Faith, Hope, and "Gentlemanness"

In England Merton was enrolled at Oakham, a second-tier English public school in the Midlands. There he continued to encounter the strange blend of religion, nationalism, and lingering aristocracy that he associated with the Church of England. This becomes sadly humorous when he recalls the theological vision of the chaplain at Oakham:

"His greatest sermon was on the thirteenth chapter of First Corinthians--and a wonderful chapter indeed. But his exegesis was a bit strange. However, it was typical of him and, in a way, of his whole church. "Buggy's" interpretation of the word "charity" in this passage (and in the whole Bible) was that it simply stood for "all that we mean when we call a chap a 'gentleman.'" In other words, charity meant good-sportsmanship, cricket, the decent thing, wearing the right kind of clothes, using the proper spoon, not being a cad or a bounder.

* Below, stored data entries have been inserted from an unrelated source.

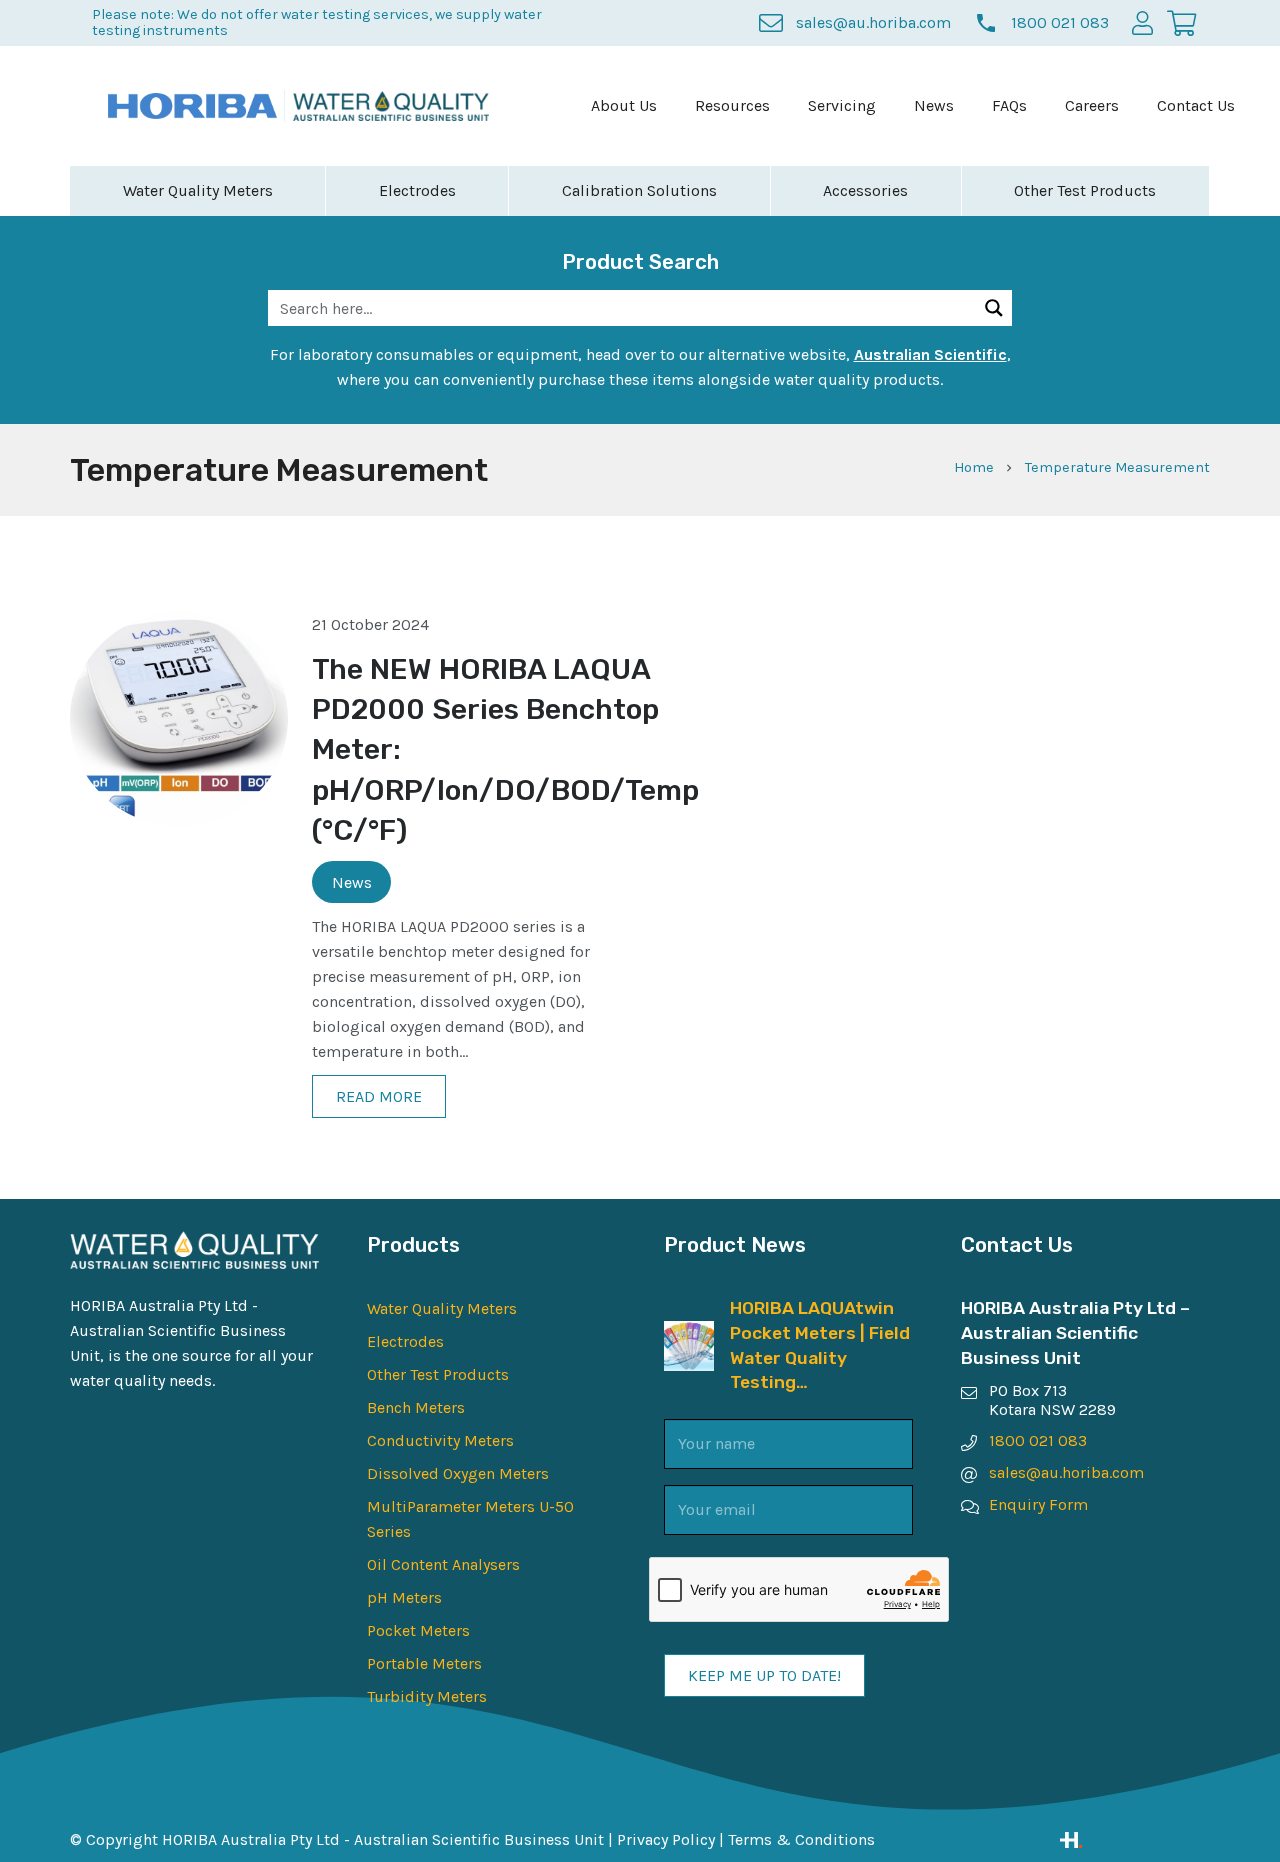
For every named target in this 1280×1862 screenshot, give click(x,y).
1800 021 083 (1038, 1440)
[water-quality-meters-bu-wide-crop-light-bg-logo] (391, 106)
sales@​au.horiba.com (1066, 1472)
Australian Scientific (930, 354)
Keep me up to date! (764, 1675)
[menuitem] (624, 106)
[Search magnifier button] (994, 308)
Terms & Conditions (801, 1839)
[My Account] (1142, 22)
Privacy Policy (666, 1839)
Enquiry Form (1038, 1504)
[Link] (1135, 1840)
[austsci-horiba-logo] (192, 106)
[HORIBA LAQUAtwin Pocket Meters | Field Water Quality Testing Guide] (689, 1333)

There he stood, in the plain pulpit, and raised his chin above the heads of all the rows of boys in black coats, and said, 'One might go through this chapter of St. Paul and simply substitute the word "gentleman" for "charity" wherever it occurs. "If I talk with the tongues of men and of angels, and be not a gentleman, I am become as sounding brass, or a tinkling cymbal...A gentleman is patient, is kind; a gentleman envieth not, dealeth not perversely; is not puffed up....A gentleman never falleth away"...'


The boys listened tolerantly to these thoughts. But I think St. Peter and the twelve Apostles would have been rather surprised at the concept that Christ had been scourged and beaten by soldiers, cursed and crowned with thorns and subjected to unutterable contempt and finally nailed to the Cross and left to bleed to death in order that we might all become gentlemen."